Python is a general-purpose interpreted programming language used for web development, machine learning, and complex data analysis. Python is a perfect language for beginners as it is easy to learn and understand.
‘Python Crash Course’ by Eric Matthews is a fast-paced and comprehensive introduction to Python language for beginners who wish to learn Python programming and write useful programs. The book aims to get you up to speed fast enough and have you writing real programs in no time at all. This book is also for programmers who have a vague understanding of the language and wish to brush up their knowledge before trying their hands-on Python programming. As you work through the book, you learn the use of libraries and tools such as Numpy and matplotlib and work with data to create stunning visualizations. You also learn about the idea behind 2d games and Web applications and how to create them.

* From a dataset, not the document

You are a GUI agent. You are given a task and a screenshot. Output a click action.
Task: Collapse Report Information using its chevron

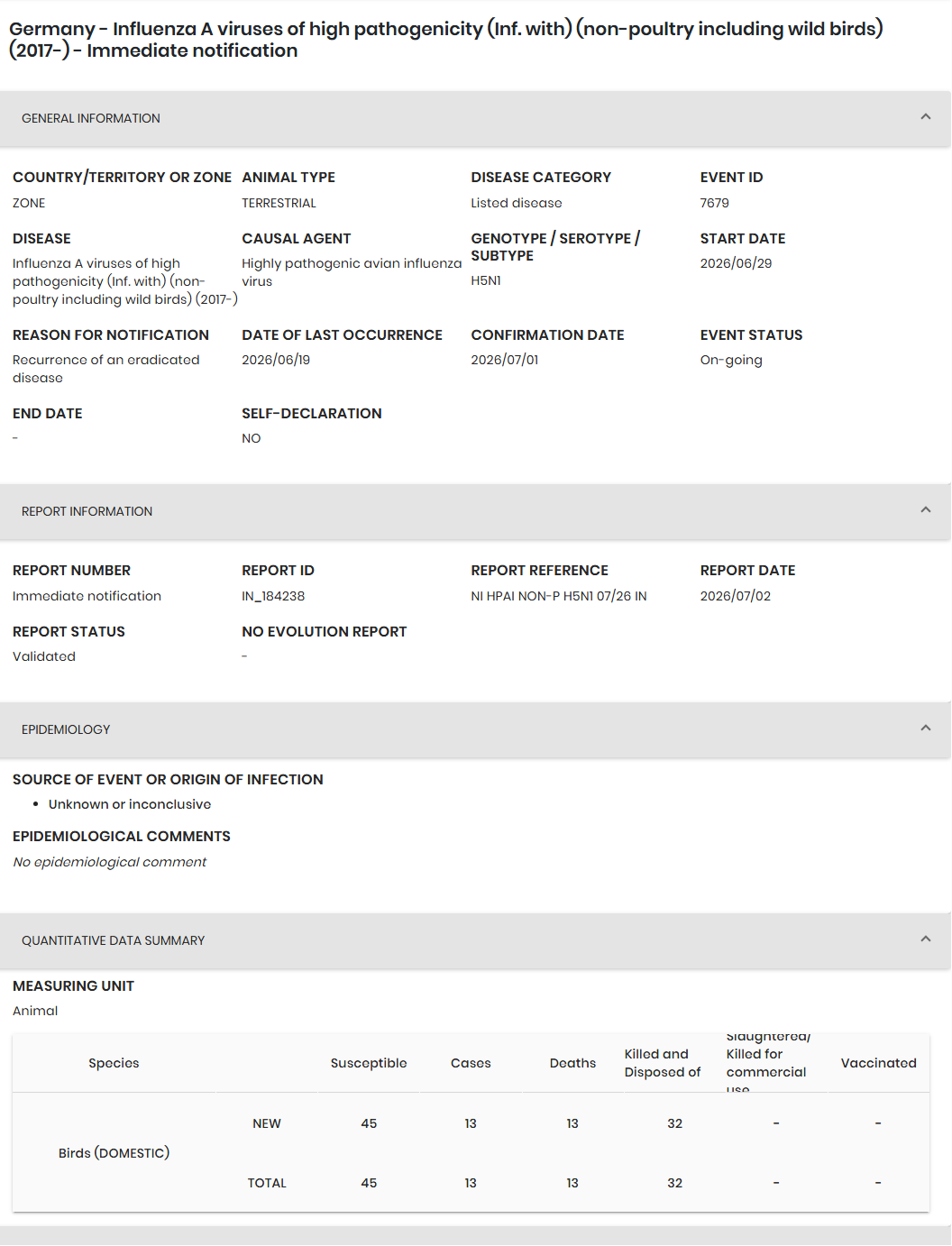(x=925, y=510)
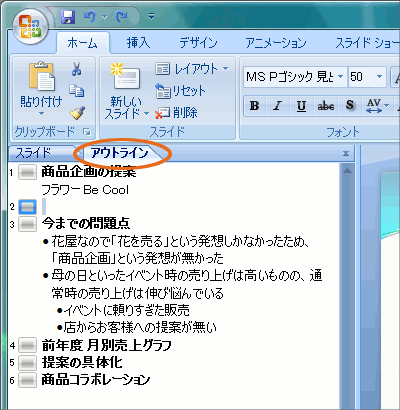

This 560 pages long book majorly dissects into two parts. The first part of the book discusses the basics of Python programming and sheds light on concepts such as dictionaries, lists, loops, and classes. You understand the working of a Python program and learn how to write clean and readable code, which creates interactive programs. The part ends with the topic of how to test your code before you add it to a project. The second part of the book follows a practical approach and help you test your knowledge by presenting three different projects, an arcade game, a simple web application and data visualizations using Python’s libraries.
‘Head-First Python’ by Paul Barry is a quick and easy fix for you if you wish to learn the basics of Python programming without having to slog through counterproductive tutorials and books. The book helps you in gaining a quick grasp of the fundamentals of Python programming and working with built-in functions and data structures. The book then moves to help you build your web application, exception handling, data wrangling, and other concepts. The head first Python makes use of a visual format rather than a text-based approach, helping you to see and learn better.
The author is Paul Barry, a lecturer at the Institute of Technology, Carlow, Ireland. Before entering the academic world, he worked for over a decade in the IT industry. He is the author of individual well-known programming books, such as Programming the Network with Perl, Head First Programming, and Head First Python.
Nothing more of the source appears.